**What you will do**
Please list each line of the entries below that contains the string "computer", copying the whole line. Case matters when matching.
─── Supplied material
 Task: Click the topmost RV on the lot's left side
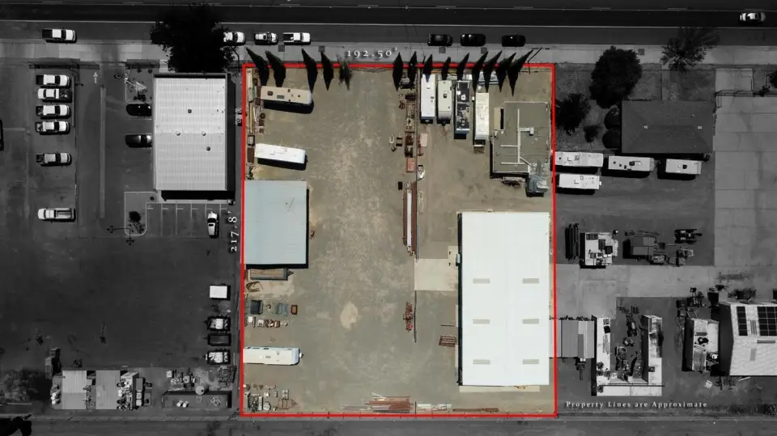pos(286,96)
──────
─── Supplied material
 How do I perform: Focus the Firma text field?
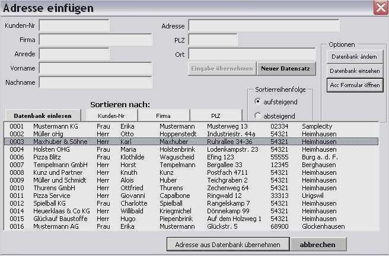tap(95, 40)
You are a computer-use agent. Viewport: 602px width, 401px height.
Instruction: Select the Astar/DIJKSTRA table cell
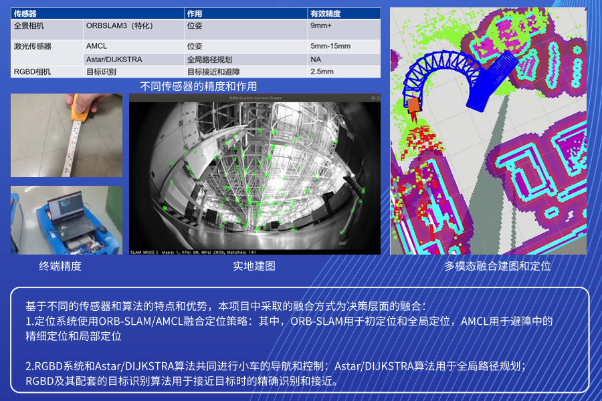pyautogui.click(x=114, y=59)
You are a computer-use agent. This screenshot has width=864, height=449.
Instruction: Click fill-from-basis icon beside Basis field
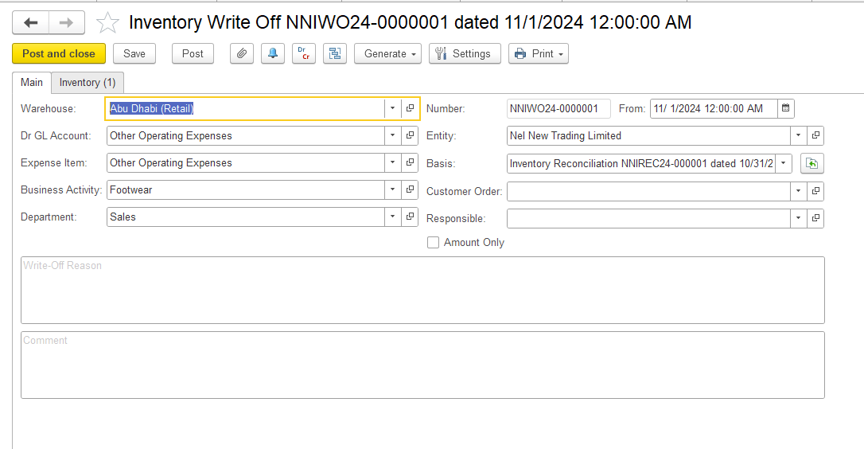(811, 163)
──────
**Reply**
You are a computer-use agent. Viewport: 602px width, 401px height.
You are a computer-use agent. This screenshot has width=864, height=449.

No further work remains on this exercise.